◆ Selected passage:
★ ★ ★ ★

Elite athletes must be highly efficient in their movements, reserving muscle contraction only for the explosive part of the motion while learning to keep the antagonistic (opposing) muscle groups relaxed. This adaptation results in faster, more agile, powerful athletes without additional muscle bulk. P3 believes that “relaxation” helps prevent injury by avoiding metabolic and neural fatigue. Athletes that are not able to relax, hold tension in the wrong areas of the body, which can impede the elastic response of the muscle, or decrease the energy stored in the stretched muscle, thus reducing the level of power that can be developed.
The Science Behind
By the definition at P3, Relaxation can also reduce coactivation, or simultaneous contractions, of both agonist and antagonist muscles. Even basic resistance training has been shown to decrease the interfering effect between agonist and antagonist muscles (Jaric, 1995). By preventing coactivation, a greater amount of force is produced in the desired direction, rather than the “tug of war” that may occur in less traditionally trained individuals. While a minimal level of coactivation may be required for joint stability, higher levels of simultaneous contraction may lead to injury. Most muscle strains tend to occur in these antagonist muscles that are contracting in an attempt to decelerate the movement. Coactivation can also be caused by fatigue (Miller, 2000).
Insufficient relaxation can lead to an increase in intramuscular pressure which impairs blood flow, causing reduced tissue oxygenation and earlier onset of fatigue (Folkow, 1970). The end result is decreased torque production and a decreased reaction time (Styf, 1999). An inability to achieve Relaxation can also permanently stress the motor neurons. Because the characteristic of fast twitch fibers is high force and high fatigability, these type II neurons are depleted first. As a result, less force is produced from insufficient relaxation (Lattier, 2004).

★ ★ ★ ★

◆ Available data:
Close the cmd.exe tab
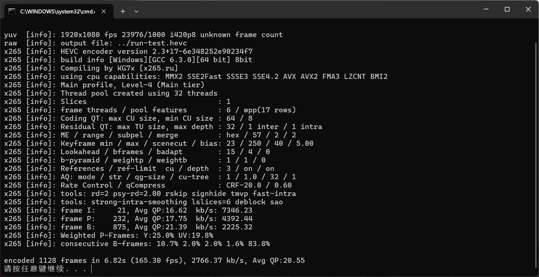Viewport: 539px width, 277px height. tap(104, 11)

★ ★ ★ ★

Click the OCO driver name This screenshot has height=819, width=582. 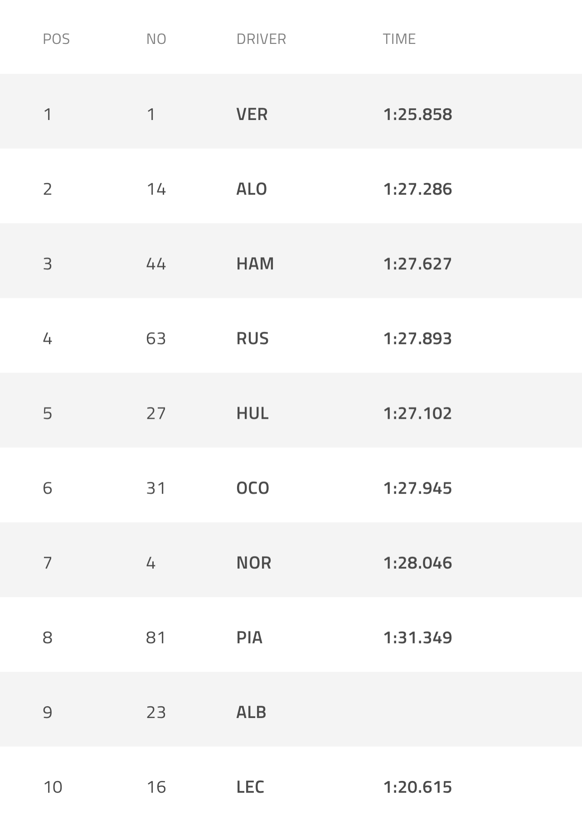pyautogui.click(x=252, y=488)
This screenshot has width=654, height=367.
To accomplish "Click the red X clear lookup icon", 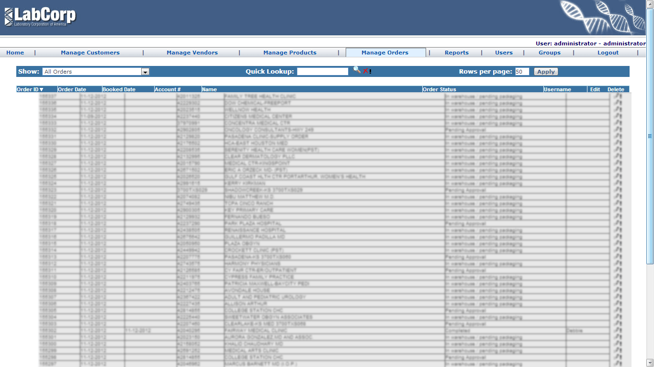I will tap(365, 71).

★ ★ ★ ★

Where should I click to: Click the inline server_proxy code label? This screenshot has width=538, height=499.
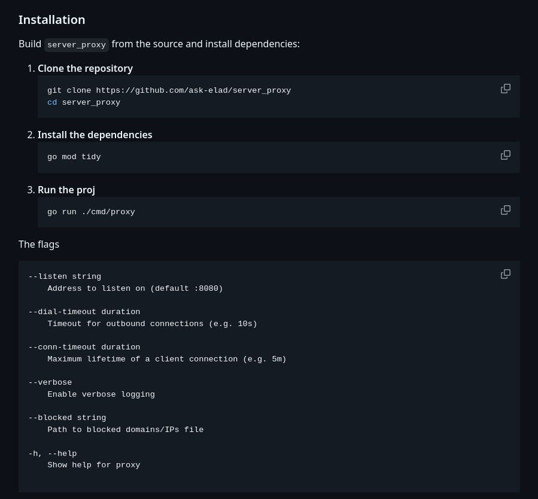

★ ★ ★ ★

◆ Task directions:
Answer these questions about the passage on muscle relaxation in athletes:
1. According to P3, relaxation helps prevent injury by avoiding what?
2. Where do most muscle strains tend to occur?
3. Which neurons are depleted first?

◆ Output for this task:
1. Metabolic and neural fatigue.
2. In the antagonist muscles that contract in an attempt to decelerate the movement.
3. The type II (fast twitch) neurons.